Overlapping realities

European Starlings weave their surroundings into the songs they sing. In urban areas, the birds can often be heard mimicking sirens, car alarms or the loud report of a jackhammer.

European Starlings weave their surroundings into the songs they sing. In urban areas, the birds can often be heard mimicking sirens, car alarms or the loud report of a jackhammer.

They gather snippets of their environment and rearrange those pieces to create something entirely new.

Collage artists take a similar approach to their craft. Artifacts of everyday life, such as photographs or business cards, can be arranged and incorporated into new, often surprising works of art. This is the favored technique of local artist Liz Cohn, whose work is now on display at the 12×16 Gallery.

Cohn, who has been making art for 25 years, is very enthusiastic about her latest creations. Entitled Five, the exhibit consists of mixed-media collage. The pieces feature stenciled paint as well as three-dimensional elements, including a cast of the artist’s teeth. 

“This current body of work is like overlapping realities: the high Renaissance meets Wild Kingdom,” said Cohn. “Dark, old classic works with birds and mountains and goats overlaying the scene.”

The juxtaposition of wildlife imagery with the formalism of Renaissance painting creates interesting, and sometimes amusing, dichotomies. In one piece, we see a starling overlapping a classical depiction of Madonna and child. 

Another repeated motif in Five is dots, which Cohn claims serves a special purpose in her work.
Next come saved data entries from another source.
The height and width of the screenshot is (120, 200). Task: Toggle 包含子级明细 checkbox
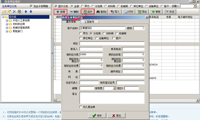(31, 6)
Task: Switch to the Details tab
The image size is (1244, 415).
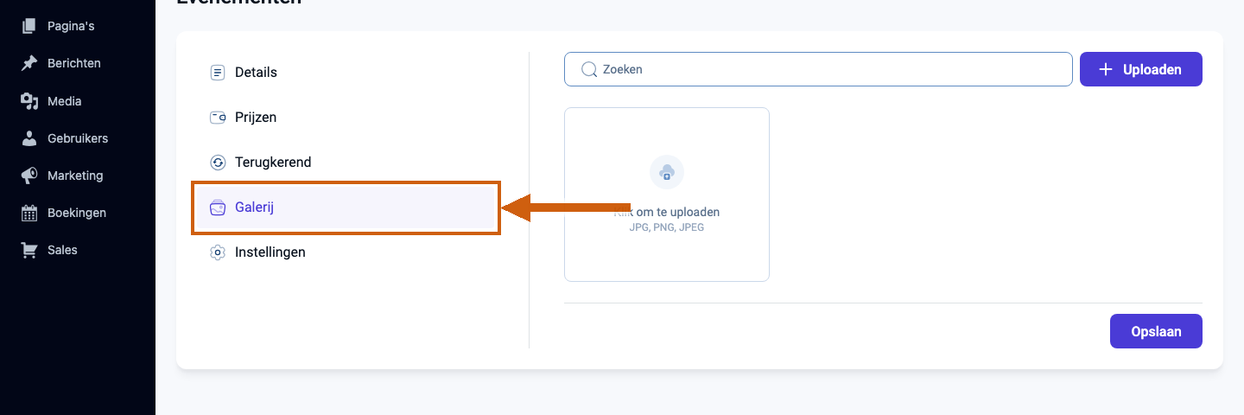Action: pyautogui.click(x=345, y=73)
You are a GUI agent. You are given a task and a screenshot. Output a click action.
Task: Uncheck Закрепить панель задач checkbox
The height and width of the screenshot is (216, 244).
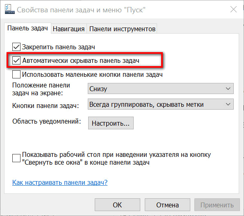pos(16,47)
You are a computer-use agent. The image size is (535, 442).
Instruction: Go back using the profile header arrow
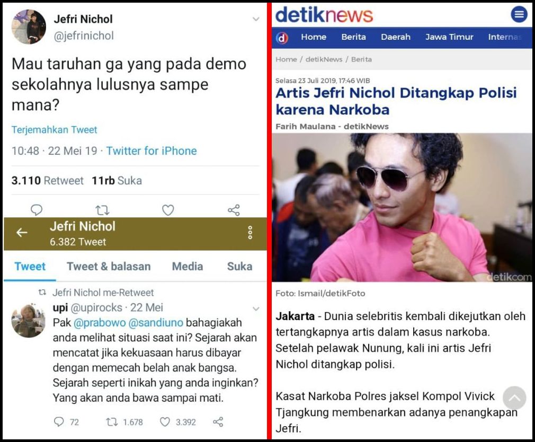(x=22, y=233)
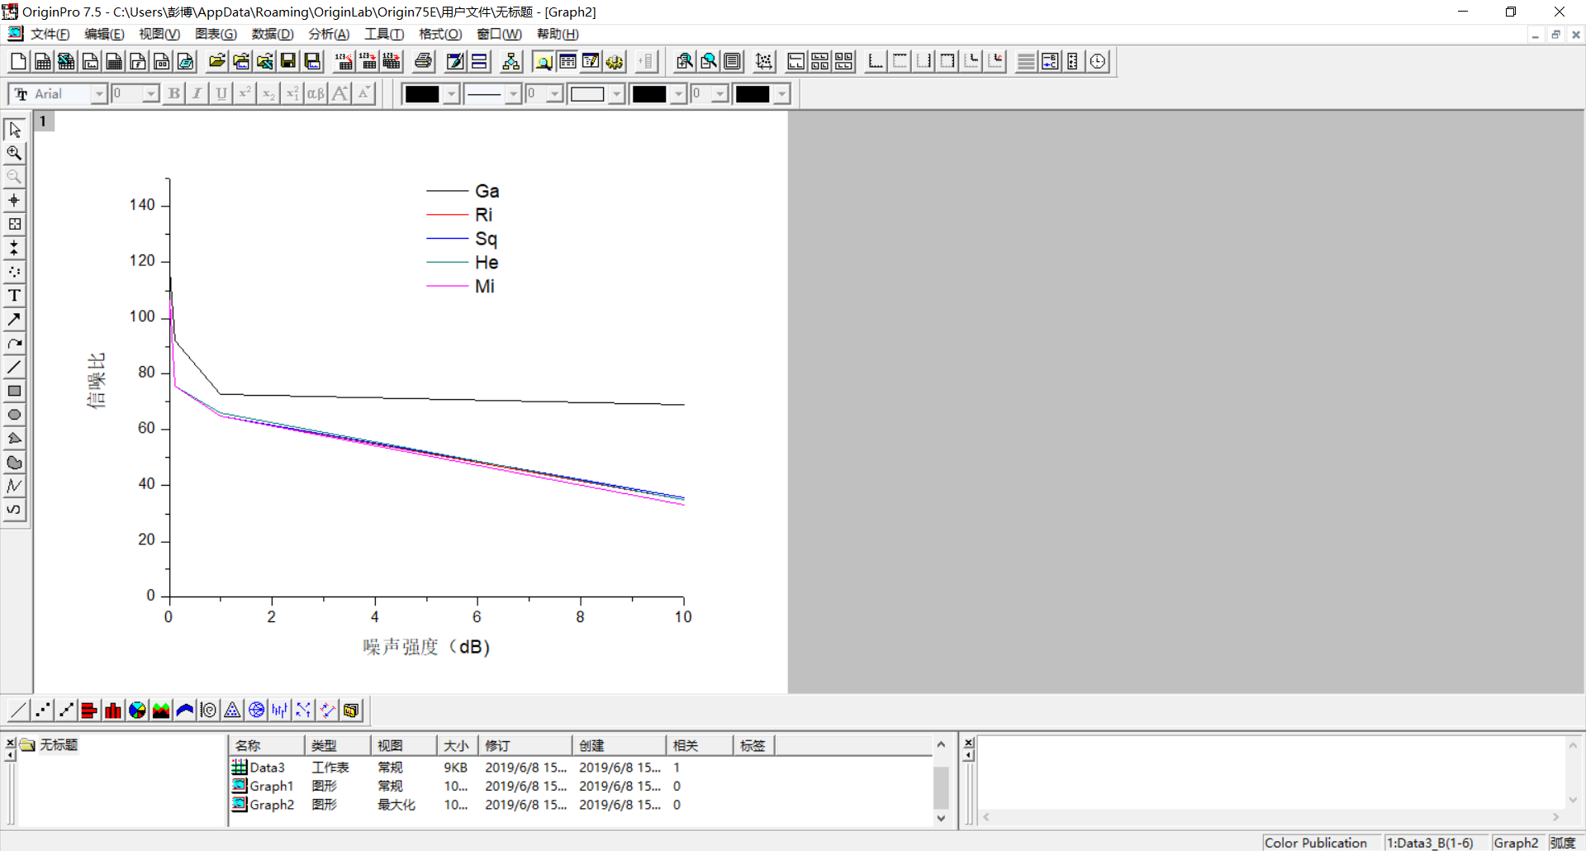Toggle Italic text formatting

197,94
“The dots create a partial veil that obscure parts of the image and that makes you want to see what is hidden all the more,” Cohn said. “It allows me to redirect your attention and focus. Or, as Aimee Mann put it in one of her songs, ‘creating want by holding back’.”
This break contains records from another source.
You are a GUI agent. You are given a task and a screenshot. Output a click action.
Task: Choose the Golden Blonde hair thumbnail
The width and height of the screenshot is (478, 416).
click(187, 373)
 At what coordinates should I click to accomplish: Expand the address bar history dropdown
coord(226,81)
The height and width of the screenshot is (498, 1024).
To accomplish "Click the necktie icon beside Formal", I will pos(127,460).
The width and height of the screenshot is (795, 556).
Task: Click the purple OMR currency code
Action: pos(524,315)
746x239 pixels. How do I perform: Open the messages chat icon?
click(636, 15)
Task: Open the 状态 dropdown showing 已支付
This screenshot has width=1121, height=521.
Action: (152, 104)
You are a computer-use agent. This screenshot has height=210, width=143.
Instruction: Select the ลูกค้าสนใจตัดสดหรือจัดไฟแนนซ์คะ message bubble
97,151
Cohn’s method for creating art involves meditation and a quieting of her inner critic—keeping an open, non-judgmental state of mind. There is also a good deal of reshuffling, rearranging and reevaluating that occurs throughout the process which, Cohn says, can last several days or weeks. When the finished product is finally on display, viewers sometimes have interpretations of the work that are revealing even to the artist.

“People point out to me their perceptions of what they think I am saying, and my unconscious motivations are freshly revealed to me,” Cohn said. “Often the viewer is only bringing their own baggage and experiences to my works, but sometimes they help me to see the workings of my own mind. I can then see patterns and themes that were there all along, but were too close to see as I was creating the work. That is one of the things that is still so interesting about creating art for me.”

Collage seems to encourage this sort of psychic conversation between artist, viewer and environment. Providing a new context can open up previously hidden layers of meaning. Just like the starlings, we are capable of recreating our landscapes.